Goal of the exercise: Reproduce every one of the records below word for word, leaving out the pictures.
* * * * *
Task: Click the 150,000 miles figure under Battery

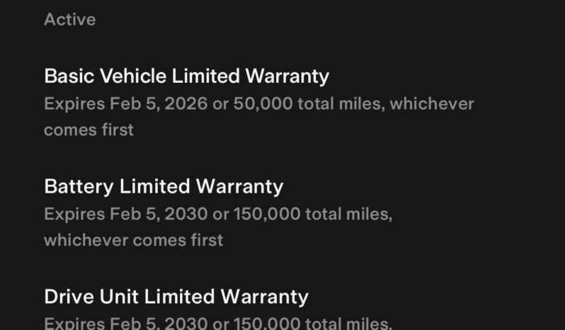Action: coord(267,214)
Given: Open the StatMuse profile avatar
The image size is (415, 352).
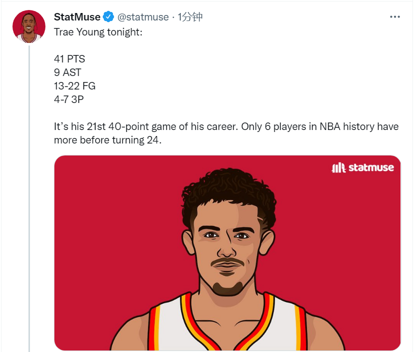Looking at the screenshot, I should click(x=29, y=27).
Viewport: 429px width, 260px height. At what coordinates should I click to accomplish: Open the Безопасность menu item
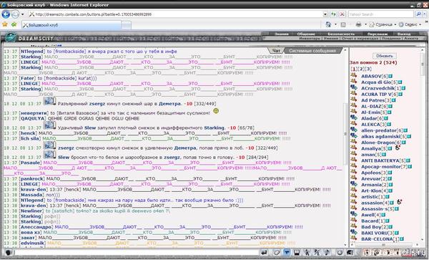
* * * * *
Solution below:
Task: Click the 150,000 miles figure under Battery

Action: coord(267,214)
Given: Open the StatMuse profile avatar
The image size is (415, 352).
Looking at the screenshot, I should click(x=29, y=27).
Viewport: 429px width, 260px height. At what coordinates should I click to accomplish: Open the Безопасность menu item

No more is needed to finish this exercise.